Moreover, we adopted asynchronous writing to disk. By doing so, we created a faster-access cache layer on the local disk. Thus, new deployments with only code changes could bypass the slower remote storage fetch phase, reading the model weights from local cache directly.
To summarize, we managed to optimize the cold start time and we were happy with the results:
Next, we need to identify the most indicative signal for scaling AI model deployments on GPUs.
Initially, we considered CPU utilization. It’s straightforward and has an intuitive default threshold, such as 80%. However, the obvious drawback is that CPU metrics don’t capture GPU utilization. Additionally, the Global Interpreter Lock (GIL) in Python limits parallelism, preventing high CPU utilization on multi-core instances, making CPU utilization a less feasible metric.

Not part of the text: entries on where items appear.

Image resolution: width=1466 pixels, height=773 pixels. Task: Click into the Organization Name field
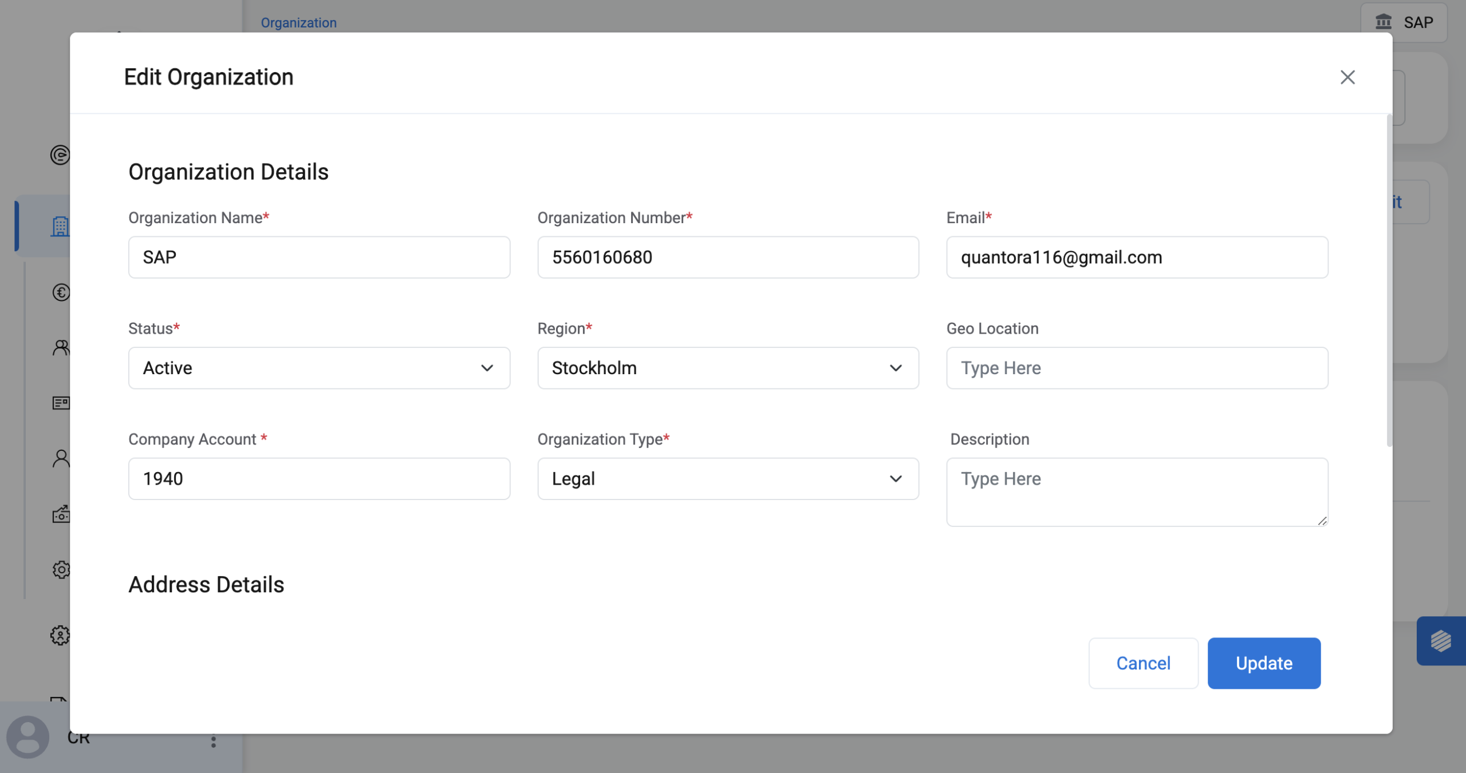319,257
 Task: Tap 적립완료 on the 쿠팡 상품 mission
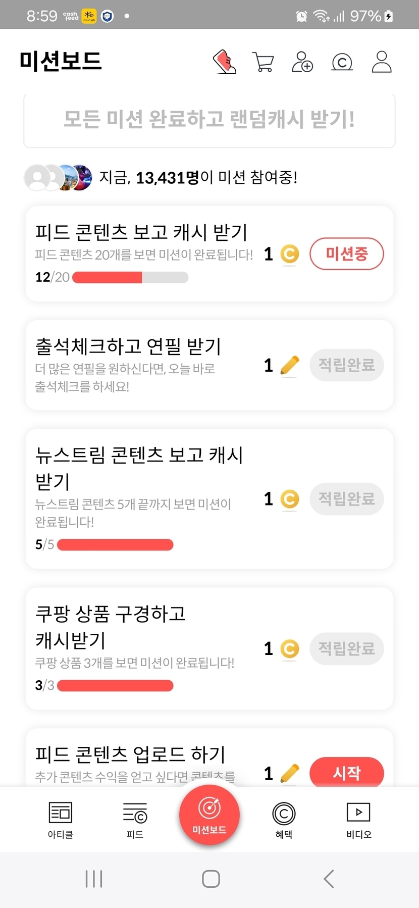(346, 648)
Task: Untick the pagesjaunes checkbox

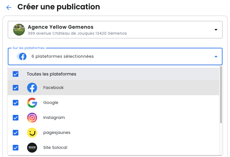Action: [x=16, y=133]
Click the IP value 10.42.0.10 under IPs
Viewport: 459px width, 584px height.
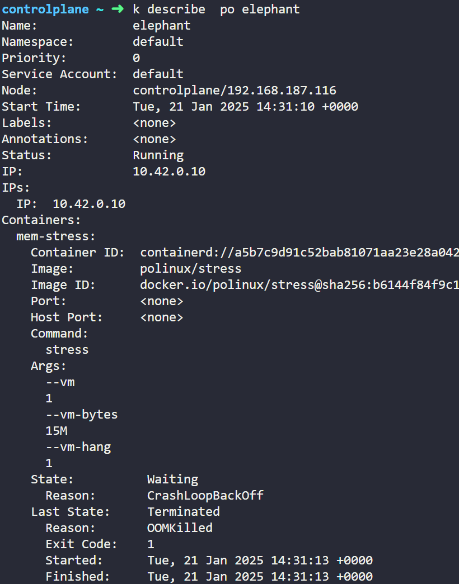(89, 204)
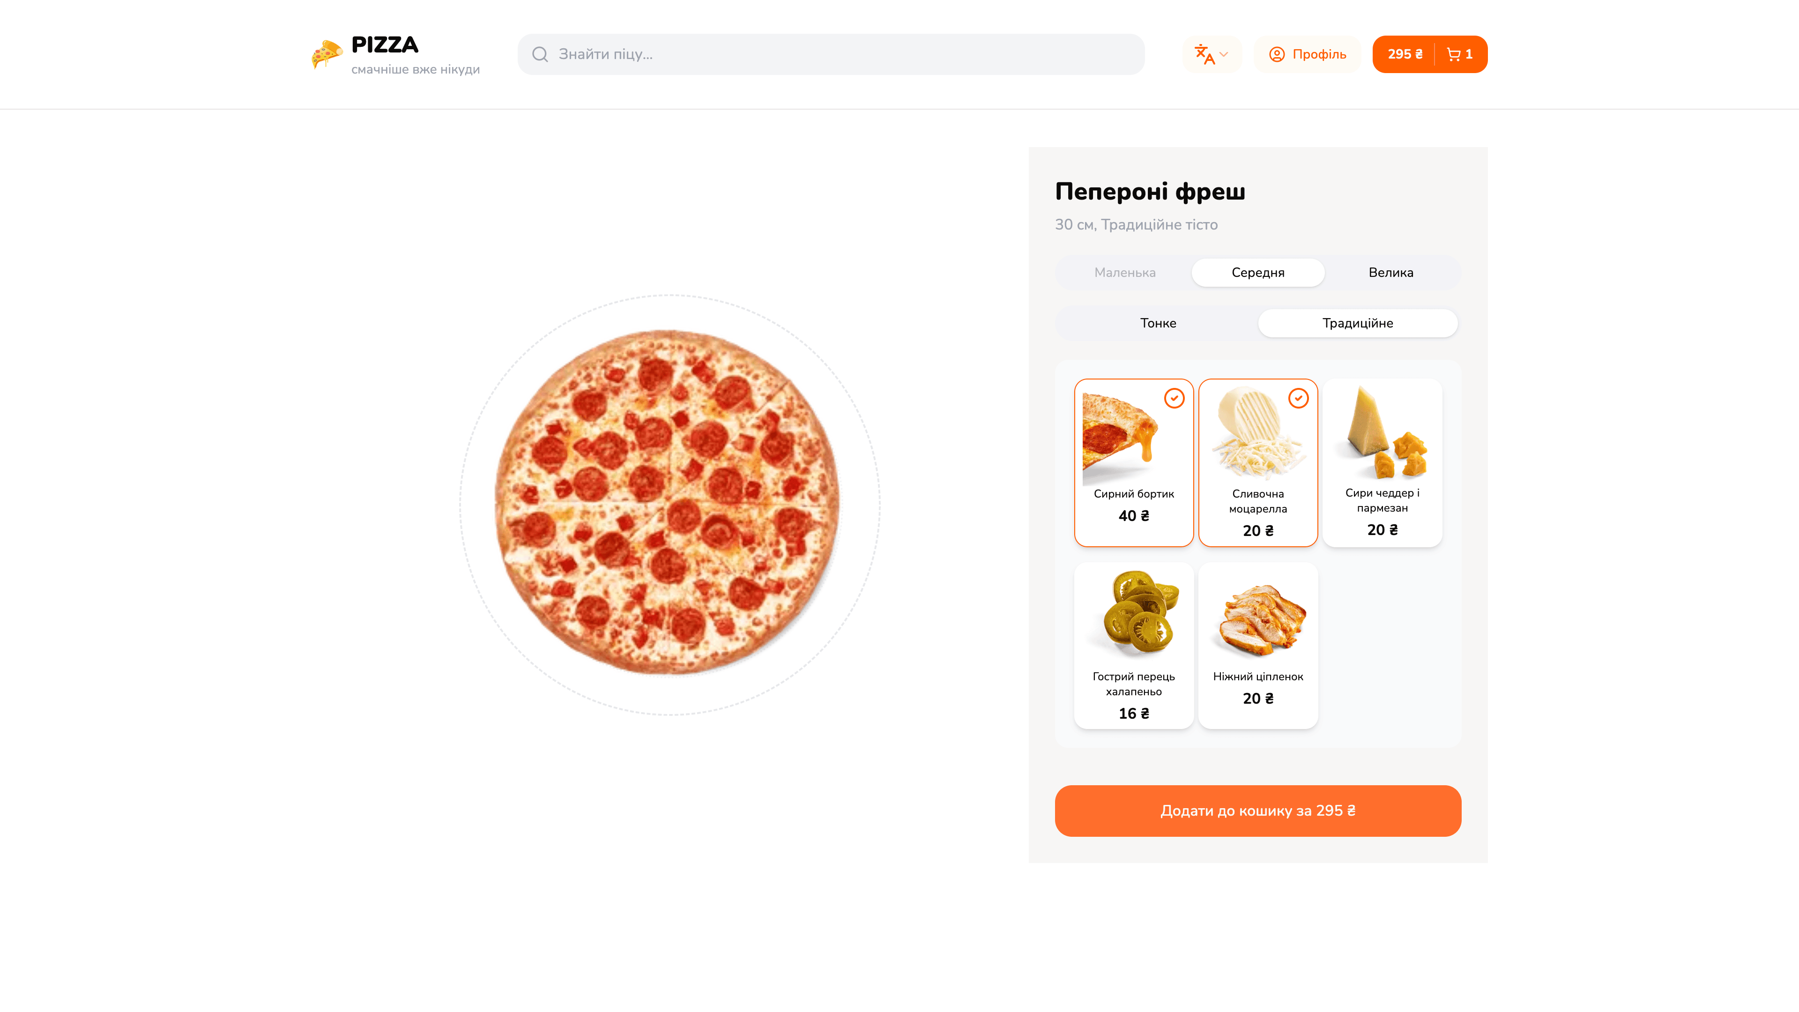This screenshot has width=1799, height=1012.
Task: Switch to the Велика size tab
Action: [x=1390, y=272]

We also explored GPU utilization as a more direct measure of our models’ workloads. However, we encountered an issue: the GPU utilization reported by tools like nvml didn’t accurately represent the actual utilization of the GPU. This metric samples kernel usage over a period of time, and a GPU is considered utilized if at least one kernel is executing. This aligns with our observation that better performance can often be achieved through improved batching, even though the GPU device was already reported as having high utilization.
Note: According to the NVIDIA documentation, utilization.gpu means “Percent of time over the past sample period during which one or more kernels was executing on the GPU. The sample period may be between 1 second and 1/6 second depending on the product”.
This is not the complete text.